Idealizador da Coorte de 100 milhões, o pesquisador Mauricio Barreto também acredita nos benefícios da pesquisa e elenca as potencialidades do índice: “Monitorar as desigualdades na saúde, entender as causas das desigualdades e facilitar a avaliação de potenciais impactos dos programas sociais sobre as desigualdades em saúde a fim de alcançar a equidade em saúde”.

Programação

Embora a Índia tenha vários conjuntos de dados que permitam o estudo da privação a nível subnacional e subestadual, eles variam consideravelmente em cobertura e qualidade. Assim, esses dados não são amplamente utilizados para entender as diferenças regionais no país asiático, vitais para as intervenções de políticas públicas. Os pesquisadores acreditam que uma possível maneira de superar tais deficiências nos dados é a vinculação dos diferentes sistemas de dados, tal qual realizado no Cidacs. No entanto, alcançar essa integração é tecnicamente desafiador.

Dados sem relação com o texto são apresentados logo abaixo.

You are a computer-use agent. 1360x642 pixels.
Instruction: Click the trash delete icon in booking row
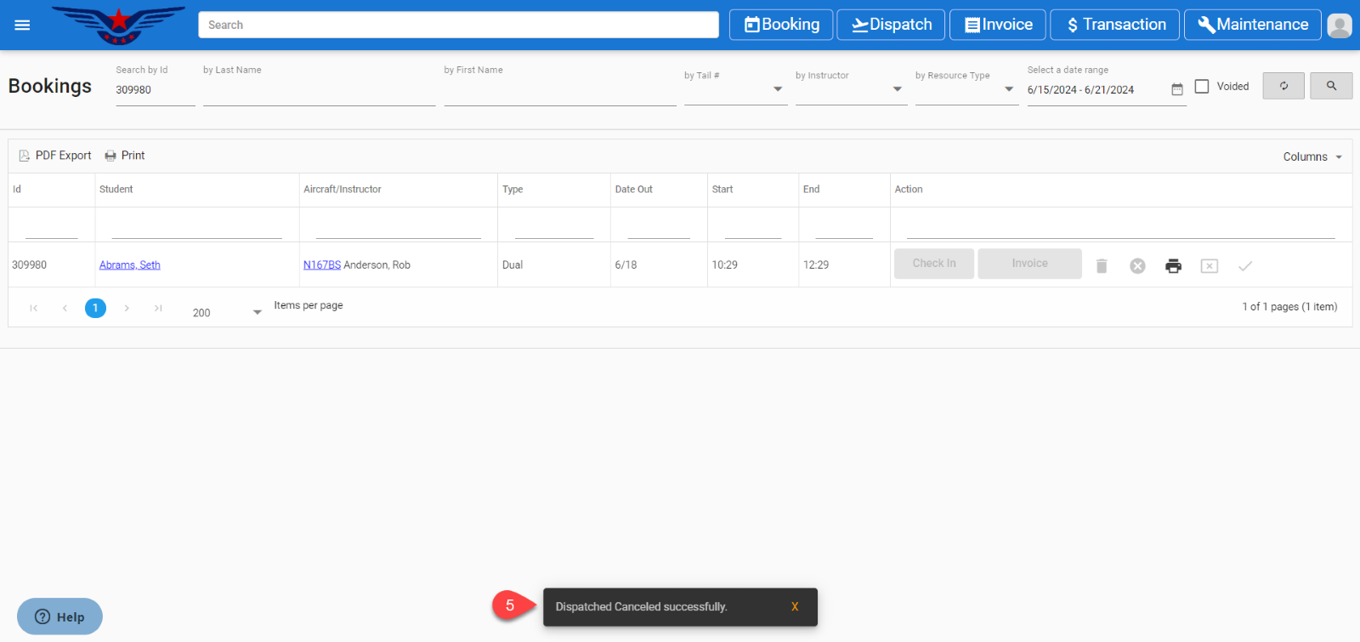[1102, 266]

Diante deste quadro, o workshop “Data Linkages and Deriving Deprivation Measures in India: An exploration”, realizado nesta segunda-feira, 12, pretende trabalhar com os formuladores de políticas na Índia para avaliar a viabilidade da vinculação de dados no contexto da Índia e se essa metodologia pode atender a necessidades do país. A programação da semana ainda inclui discussões com formuladores de políticas em Bangalore, Karnataka, e uma proposta de um projeto em parceria entre os pesquisadores participantes e os gestores indianos.

Pesquisa

A Coorte de 100 Milhões de Brasileiros é uma plataforma de estudos e pesquisas para avaliação do impacto das políticas públicas nos desfechos em saúde. A metodologia adotada pela Coorte, a vinculação de dados individuais oriundos de diferentes bases governamentais, tem o potencial de trazer respostas inéditas no campo da saúde e é a primeira vez que é realizada em um país emergente com um volume de dados tão grande – uma das bases de dados da Coorte produzidas no Cidacs, por exemplo, cruza dados de 114 milhões de indivíduos registrados no Cadastro único (CadÚnico) com os 44 milhões de nascimentos registrados durante 14 anos no Sistema Nacional de Nascimentos (Sinasc).

Já o Índice de Privação está sendo desenvolvido a partir dos dados censitários (censo 2010), mas, posteriormente, deverá ser utilizado nas bases produzidas da Coorte para compreender o impacto da pobreza crônica nos desfechos de saúde, como a mortalidade.